The Custom of the Country by Edith Wharton
Written in 1913, reads like it was just published. Ambitious social climber Undine Spragg uses her looks, her style and anyone in her path to get what she wants. Spragg flouts convention and pivots from scandals that would bury the average woman, propelling herself further upward. I defy you to read it without a certain reality TV star or royal outcast in mind. Like theirs, Spragg's story is hard to turn away from.
The Searcher by Tana French
Honestly, you could pick up any one of French's novels--they're all engrossing with loaded plots and complex characters. But The Searcher, her more recent, is slightly different from the others. It features American cop Hal Cooper, who has retired to a village in Ireland. I always like a good mystery, though they tend to stretch credulity in some fundamental way. That doesn't happen with French. In this case, the Irish village and its people were so vividly rendered, I felt like I was living among them--and I was every bit as committed as Cooper to getting to the bottom of what's been plaguing the place.
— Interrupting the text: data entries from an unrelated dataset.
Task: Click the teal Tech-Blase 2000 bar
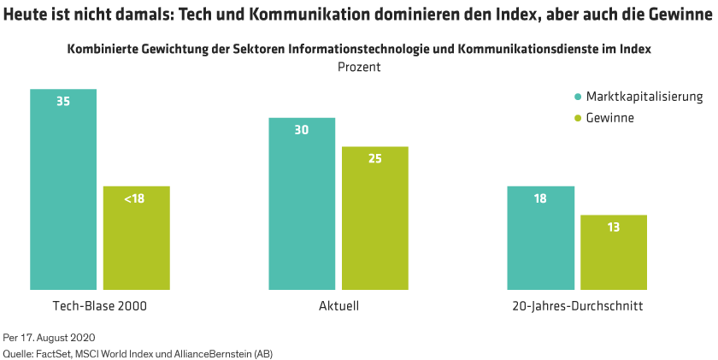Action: tap(63, 189)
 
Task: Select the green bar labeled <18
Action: tap(136, 238)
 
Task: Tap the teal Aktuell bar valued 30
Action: tap(302, 204)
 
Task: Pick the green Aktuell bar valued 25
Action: tap(375, 218)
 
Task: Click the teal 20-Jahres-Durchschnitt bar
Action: tap(540, 238)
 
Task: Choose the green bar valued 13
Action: tap(613, 252)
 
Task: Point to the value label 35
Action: tap(63, 101)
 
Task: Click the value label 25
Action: tap(375, 158)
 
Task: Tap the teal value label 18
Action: tap(540, 198)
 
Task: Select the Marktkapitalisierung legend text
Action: tap(644, 96)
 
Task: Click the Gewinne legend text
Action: tap(609, 117)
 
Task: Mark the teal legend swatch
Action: tap(578, 96)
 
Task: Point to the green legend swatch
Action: tap(578, 117)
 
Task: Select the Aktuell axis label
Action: tap(338, 305)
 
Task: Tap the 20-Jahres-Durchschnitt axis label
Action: tap(577, 305)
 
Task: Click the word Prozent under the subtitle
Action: tap(359, 67)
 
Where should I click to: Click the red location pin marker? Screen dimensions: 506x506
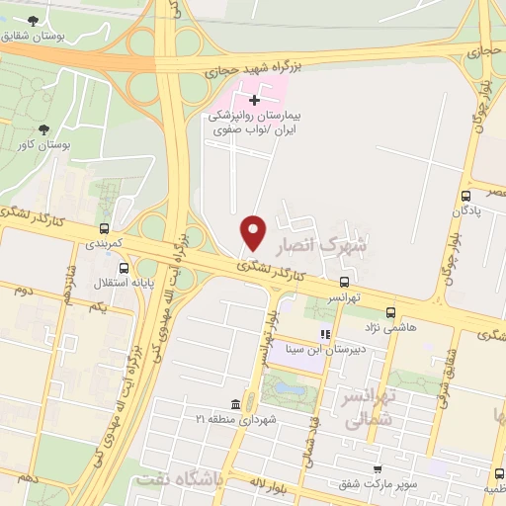(x=254, y=232)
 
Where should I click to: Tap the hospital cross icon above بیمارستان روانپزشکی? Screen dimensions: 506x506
(x=255, y=100)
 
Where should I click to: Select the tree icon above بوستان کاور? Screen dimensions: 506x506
(x=43, y=129)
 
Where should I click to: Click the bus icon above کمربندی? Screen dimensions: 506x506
(x=102, y=224)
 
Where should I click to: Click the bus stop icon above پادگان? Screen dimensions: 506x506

Replace Me by Amber Husain
If you didn’t read our recommendation for this the first time because it was buried at the bottom of an AI-generated email, the notion of which filled you with disgust, then I’m sorry you missed the joke, and here it is again. From the workplace to our personal relationships, anxieties about being replaced have come to dominate the late-capitalist psyche. In Replace Me, author Amber Husain repudiates the myths of replacement and celebrates the political possibilities inherent in embracing our own replaceability. Clocking in at a slender 128 pages fits delightfully into the tiny beach tote.
Capitalist Realism: Is there no alternative? by Mark Fisher
Also fits in your beach tote at 81 pages, but that’s the only sense in which this book could be called “light.” Fisher takes as his point of departure the quote from Frederic Jameson, that “it’s easier to imagine the end of the world than the end of capitalism,” alternatively expressed by Margaret Thatcher as “there is no alternative” aka TINA.
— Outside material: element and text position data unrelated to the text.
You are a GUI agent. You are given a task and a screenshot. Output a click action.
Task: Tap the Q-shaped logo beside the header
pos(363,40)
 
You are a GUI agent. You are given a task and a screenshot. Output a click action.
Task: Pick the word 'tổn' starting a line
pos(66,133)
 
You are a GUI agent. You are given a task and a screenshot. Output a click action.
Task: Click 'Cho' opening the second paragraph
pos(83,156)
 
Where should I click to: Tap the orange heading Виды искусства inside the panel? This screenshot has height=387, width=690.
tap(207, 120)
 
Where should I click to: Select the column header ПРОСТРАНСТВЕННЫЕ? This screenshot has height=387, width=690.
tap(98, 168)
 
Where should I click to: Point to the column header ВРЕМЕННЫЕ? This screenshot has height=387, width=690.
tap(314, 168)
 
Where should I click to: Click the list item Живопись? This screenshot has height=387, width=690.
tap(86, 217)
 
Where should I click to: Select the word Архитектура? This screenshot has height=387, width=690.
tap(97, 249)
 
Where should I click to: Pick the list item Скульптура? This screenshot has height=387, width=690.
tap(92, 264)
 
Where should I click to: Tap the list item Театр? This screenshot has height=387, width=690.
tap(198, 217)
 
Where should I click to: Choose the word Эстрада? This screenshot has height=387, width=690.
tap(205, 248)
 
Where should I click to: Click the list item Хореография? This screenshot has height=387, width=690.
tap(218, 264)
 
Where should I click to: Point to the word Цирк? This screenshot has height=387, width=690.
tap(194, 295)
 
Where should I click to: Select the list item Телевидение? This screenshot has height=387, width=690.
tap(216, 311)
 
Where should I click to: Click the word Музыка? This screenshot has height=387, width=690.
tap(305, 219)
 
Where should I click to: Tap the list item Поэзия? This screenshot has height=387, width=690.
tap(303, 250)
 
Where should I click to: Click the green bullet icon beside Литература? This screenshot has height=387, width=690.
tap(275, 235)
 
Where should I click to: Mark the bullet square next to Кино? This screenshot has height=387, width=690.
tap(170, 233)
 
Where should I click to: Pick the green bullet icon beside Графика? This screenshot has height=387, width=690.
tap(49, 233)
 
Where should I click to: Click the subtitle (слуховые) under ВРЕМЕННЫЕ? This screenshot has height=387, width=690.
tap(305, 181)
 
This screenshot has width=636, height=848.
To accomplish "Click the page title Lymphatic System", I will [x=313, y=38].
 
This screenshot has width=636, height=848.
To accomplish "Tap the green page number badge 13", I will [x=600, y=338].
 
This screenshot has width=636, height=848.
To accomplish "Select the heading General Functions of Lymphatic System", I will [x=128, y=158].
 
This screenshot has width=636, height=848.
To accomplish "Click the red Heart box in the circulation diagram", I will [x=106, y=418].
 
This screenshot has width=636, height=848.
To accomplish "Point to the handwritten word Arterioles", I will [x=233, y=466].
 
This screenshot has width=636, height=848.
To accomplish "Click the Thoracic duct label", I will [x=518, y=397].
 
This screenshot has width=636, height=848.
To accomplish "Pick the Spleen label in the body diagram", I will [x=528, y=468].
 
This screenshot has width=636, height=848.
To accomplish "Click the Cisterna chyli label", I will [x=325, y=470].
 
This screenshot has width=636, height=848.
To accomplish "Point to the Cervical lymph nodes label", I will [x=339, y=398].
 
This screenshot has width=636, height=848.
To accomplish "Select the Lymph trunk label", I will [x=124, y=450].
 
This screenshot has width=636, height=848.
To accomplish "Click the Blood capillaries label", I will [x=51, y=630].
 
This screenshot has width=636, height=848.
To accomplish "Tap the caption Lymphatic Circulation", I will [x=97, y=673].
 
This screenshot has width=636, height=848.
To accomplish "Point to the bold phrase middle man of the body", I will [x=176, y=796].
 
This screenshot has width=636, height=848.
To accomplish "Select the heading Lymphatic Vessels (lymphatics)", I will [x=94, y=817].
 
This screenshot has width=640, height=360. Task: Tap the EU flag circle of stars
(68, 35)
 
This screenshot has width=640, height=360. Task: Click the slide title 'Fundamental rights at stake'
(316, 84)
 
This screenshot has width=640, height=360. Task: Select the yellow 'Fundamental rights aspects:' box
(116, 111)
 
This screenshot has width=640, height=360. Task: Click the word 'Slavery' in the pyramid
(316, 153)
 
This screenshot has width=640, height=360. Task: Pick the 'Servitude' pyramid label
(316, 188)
He politicizes mental health (we now realize our anxieties are no more natural than the weather), describes teenagers’ depressive hedonia (an inability to do anything other than seek pleasure— even as their own rates of mental illness skyrocket), and suggests that we’ve moved from Foucault’s figure of discipline as the worker/prisoner to a new figure of control: the debtor/addict. As salient now as it was when it was written, its call for an alternative has never felt more urgent, as the growing cracks in this realist foundation create growing opportunity— and who will capture it remains up to us.
Bonus playlist from famed music critic Sasha Frere Jones, who cataloged all the songs Mark Fisher mentioned in his writings. A very long, strange, and weirdly wonderful trip.
Utopia of Rules: On Technology, Stupidity, and the Secret Joys of Bureaucracy by David Graeber
Another long-ish pamphlet for those of you who like to travel light but also love relaxing with an actual physical book. A refreshing alternative to his usual tomes, Utopia is both intensely relatable and a delightful explanation of the maddening experiences of bureaucracy, as well as those masquerading as “customer service.” I especially love his description of the world-changing technologies we dreamed of as kids and why most of them— like jet packs and flying cars— have never appeared.
In the chapter “Dead Zones of the Imagination,” he draws on feminist theory to explain the interpretive labor that those who are potential victims of systemic violence go through to avoid being victimized by those who hold arbitrary power over them. Draining work for those forced to do it; in the end, it leads people to naturally identify with those who hold power: “What we talk about in terms of ‘belief’ are simply the psychological techniques people develop to accommodate themselves to this reality.”
A wave of exhaustion swept over me reading that and reflecting on my time spent in the male-dominated corporate world. It ushered in a strong desire to accommodate myself to some great fiction and ocean waves instead. I hope you will too!